Entries on target coordinates:
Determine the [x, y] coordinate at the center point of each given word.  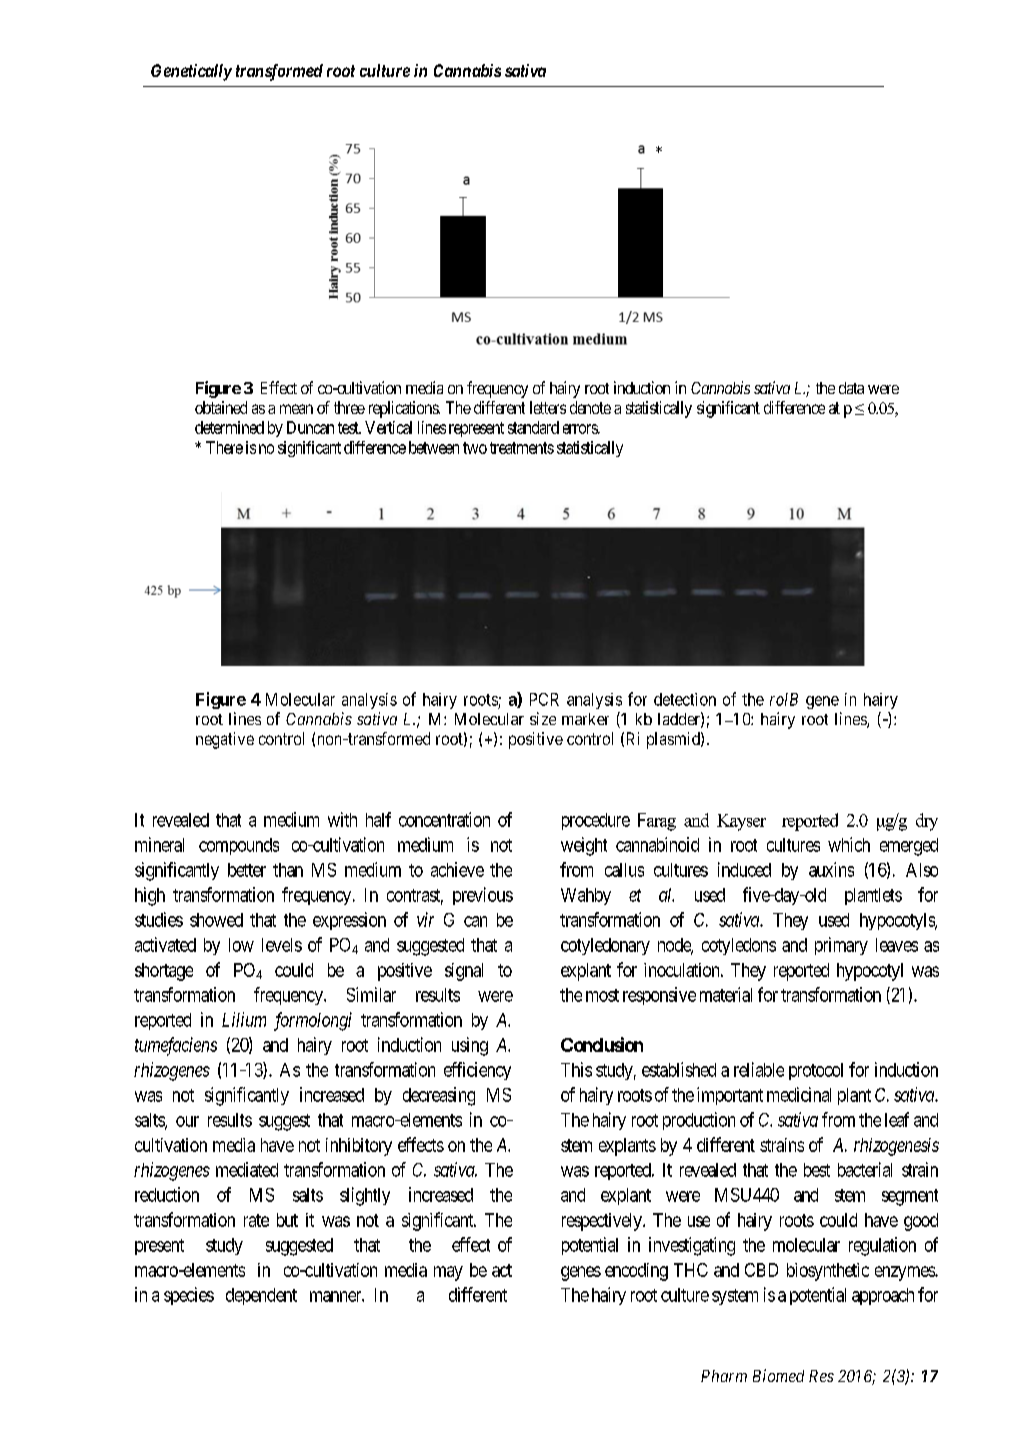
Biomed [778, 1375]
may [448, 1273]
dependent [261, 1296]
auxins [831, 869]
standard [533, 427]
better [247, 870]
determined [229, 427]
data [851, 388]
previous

REQUIRED WORK = Reproduce the lines above verbatim, from start to finish, leaving out the pictures.

SOLUTION TO THIS TASK =
Determine the [x, y] coordinate at the center point of each given word.  
Biomed [778, 1375]
may [448, 1273]
dependent [261, 1296]
auxins [831, 869]
standard [533, 427]
better [247, 870]
determined [229, 427]
data [851, 388]
previous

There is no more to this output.